RETAINED RIGHTS – PERMANENT RESIDENCE AND THE RELEVANT PROVISIONS OF THE CITIZEN DIRECTIVE AND 2016 EEA REGULATIONS:

 

The Citizens Directive:

 

The Citizens Directive 2004/38/EC provides as follows:

Article 18 Acquisition of the right of permanent residence by certain family members who are not nationals of a Member State

Without prejudice to Article 17, the family members of a Union citizen to whom Articles 12(2) and 13(2) apply, who satisfy the conditions laid down therein, shall acquire the right of permanent residence after residing legally for a period of five consecutive years in the host Member State”.

Article 20 Permanent residence card for family members who are not nationals of a Member State

1.Member States shall issue family members who are not nationals of a Member State entitled to permanent residence with a permanent residence card within six months of the submission of the application. The permanent residence card shall be renewable automatically every ten years.

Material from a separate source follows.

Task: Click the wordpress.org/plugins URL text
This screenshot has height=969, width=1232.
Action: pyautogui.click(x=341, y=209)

2.The application for a permanent residence card shall be submitted before the residence card expires. Failure to comply with the requirement to apply for a permanent residence card may render the person concerned liable to proportionate and non-discriminatory sanctions.

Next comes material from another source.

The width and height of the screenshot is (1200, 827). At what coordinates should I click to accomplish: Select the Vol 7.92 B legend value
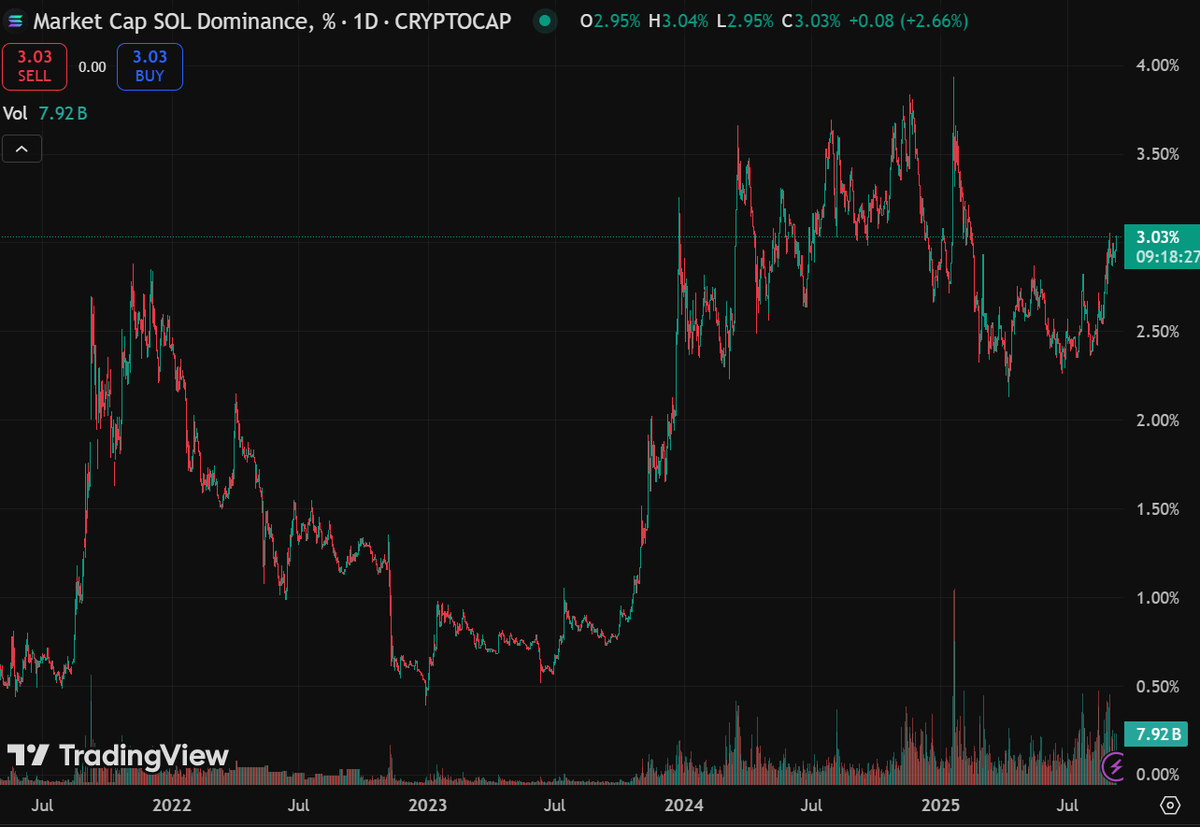45,113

3.Interruption in residence not exceeding two consecutive years shall not affect the validity of the permanent residence card”.

 

 

The 2016 EEA Regulations:

 

The EEA 2016 Regulations state as follows:

 

“Right of permanent residence

15.(1) The following persons acquire the right to reside in the United Kingdom permanently—

……………………………………………..

(f)a person who—

(i)has resided in the United Kingdom in accordance with these Regulations for a continuous period of five years; and

(ii)was, at the end of the period, a family member who has retained the right of residence.

…………………………………….

(4) A person who satisfies the criteria in this regulation is not entitled to a right to permanent residence in the United Kingdom where the Secretary of State or an immigration officer has made a decision under regulation 23(6)(b), 24(1), 25(1), 26(3) or 31(1), unless that decision is set aside or otherwise no longer has effect”.

 

“Issue of a document certifying permanent residence and a permanent residence card

19.(1) 

……………………………………..

(2) The Secretary of State must issue a person who is not an EEA national who has a right of permanent residence under regulation 15 with a permanent residence card no later than six months after an application is received and the production of—

(a)a valid passport; and

(b)proof that the person has a right of permanent residence.

(3) Subject to paragraph (4) a permanent residence card is valid for ten years from the date of issue and must be renewed on application.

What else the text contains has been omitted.